Saat membuka tas plastik dan menemukan sebuah amplop kecil yang tampaknya berisi kartu. Dibukanya amplop tersebut dan dibacanya. Senyumnya langsung mengembang saat membaca kartu tersebut. Gladys langsung melakukan video call. Tak lama muncul wajah tampan yang akhir-akhir ini mengisi mimpi-mimpinya.
"Assalaamu'alaykum mas."
"Wa'alaykumussalaam Princess," sahut Banyu.
"Mas, makasih ya makanannya sudah sampai. Kok kamu tahu sih kalau aku belum makan siang?"
"Aku tau kebiasaanmu yang sering skip makan siang kalau sudah bekerja." jawab Banyu. "Jaga kesehatan dong, Princess. Aku nggak mau calon istriku jatuh sakit karena keasyikan bekerja."
"Makasih mas. Kamu tahu aja aku lagi pengen banget makan kwetiau goreng. Kamu beli dimana?"
"Kok kayak orang ngidam pake kepengem banget, Dys?" Banyu tergelak. "Kita kan belum melakukan 'itu' masa kamu sudah ngidam?"
"Aah mas Banyu nggak usah ngeledek deh." Semburat merah muncul di pipi Gladys, membuat Banyu merasa gemas di ujung sana.
"Kwetiau itu aku yang masak. Sengaja aku kirim agak banyak. Biar kamu bisa bagi-bagi dengan para pegawaimu. Oh iya, itu ibu spesial bikin tiramisu untuk calon menantunya." Lagi-lagi ucapan Banyu membuat pipi Gladys semakin merona dan perasaannya membuncah mendengarnya.
"Ya ampun, so sweet banget sih kamu dan ibu. Memang aku nggak salah pilih calon suami."
"Eits, nanti kalau kita jadi menikah kamu yang harus masakin aku." goda Banyu lagi.
"Makasih ya mas. Oh ya mas, aku mau ngomong sesuatu."

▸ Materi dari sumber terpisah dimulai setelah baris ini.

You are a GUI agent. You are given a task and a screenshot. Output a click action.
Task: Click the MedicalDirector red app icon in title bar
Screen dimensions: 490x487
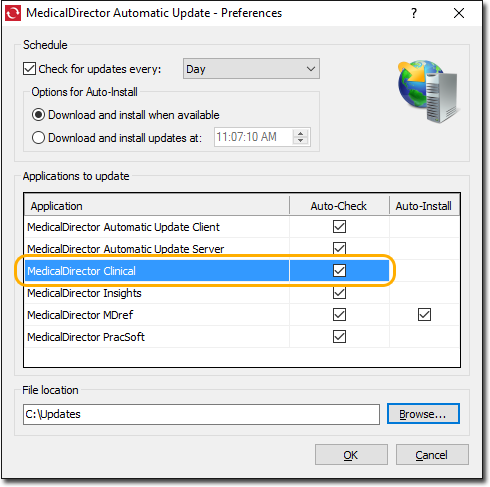(13, 13)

"Lho, dari tadi kamu juga sudah ngomong kan? Ada apa sih kok mendadak serius banget? Kamu bukan minta menikah besok kan?"

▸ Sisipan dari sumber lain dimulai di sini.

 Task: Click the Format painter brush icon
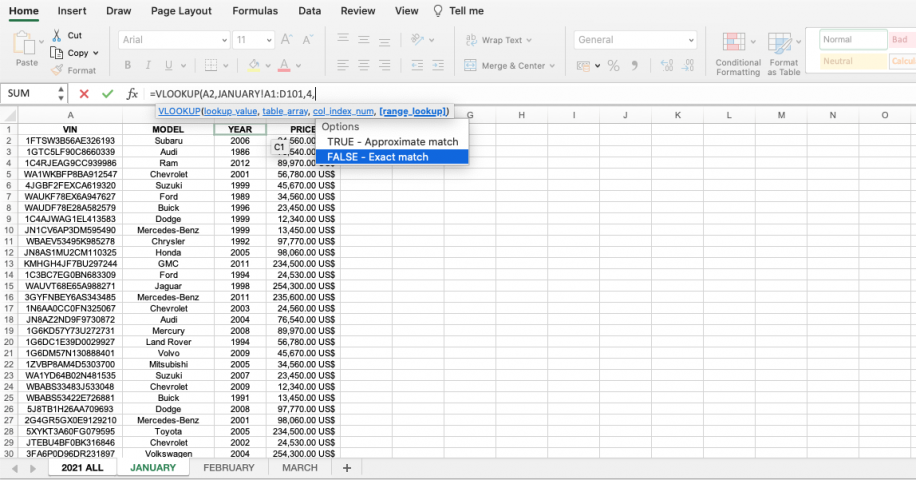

"Hmm.. bukan itu. Lukas ajak aku diner." Raut wajah Banyu langsung berubah dan senyum menghilang dari wajah tampannya.
"Kamu tolak kan?" Dengan ragu Gladys menggeleng. Rahang Banyu mengeras melihat hal itu. Gladys langsung merasa menyesal menerima ajakan Lukas. Tapi itu semuakan karena permintaan mami.
"Mas, bisa kamu ke butik? Atau aku yang akan ke rumahmu. Aku akan ceritakan semuanya. Aku nggak mau kamu salah paham. Ini semua keinginan mami."
"Nggak perlu. Aku yakin tante Cecile memiliki alasan sendiri. Jangan khawatir aku cukup tau diri untuk menerima alasan tante Cecile. Oh ya, maaf aku nggak bisa ngobrol lama-lama. Aku harus mengajar. Assalaamu'alaykum." Banyi memutus video call setelah mengucap salam tanpa menunggu jawaban Gladys.
"Wa'alaykumussalaam mas," desah Gladys pelan.
"Kak, makan dulu. Ini sudah Endah siapkan piringnya."
"Bagikan saja buat yang lain. Aku nggak lapar. Aku mau mengerjakan dokumen-dokumen itu. Kamu tolong hubungi Nabila dan sampaikan permintaan maafku karena terpaksa membatalkan janji."
"Lho, kakak kan belum makan siang. Tadi pagi kakak cuma makan buah dan minum kopi. Nanti kalau kakak jatuh sakit, Endah yang akan diomelin sama Nyonya Mami. Makan ya, kak," bujuk Endah. Setelah beberapa lama membujuk akhirya Galdys mau makan walau hanya tiga sendok. Itupun dia makan tanpa semangat.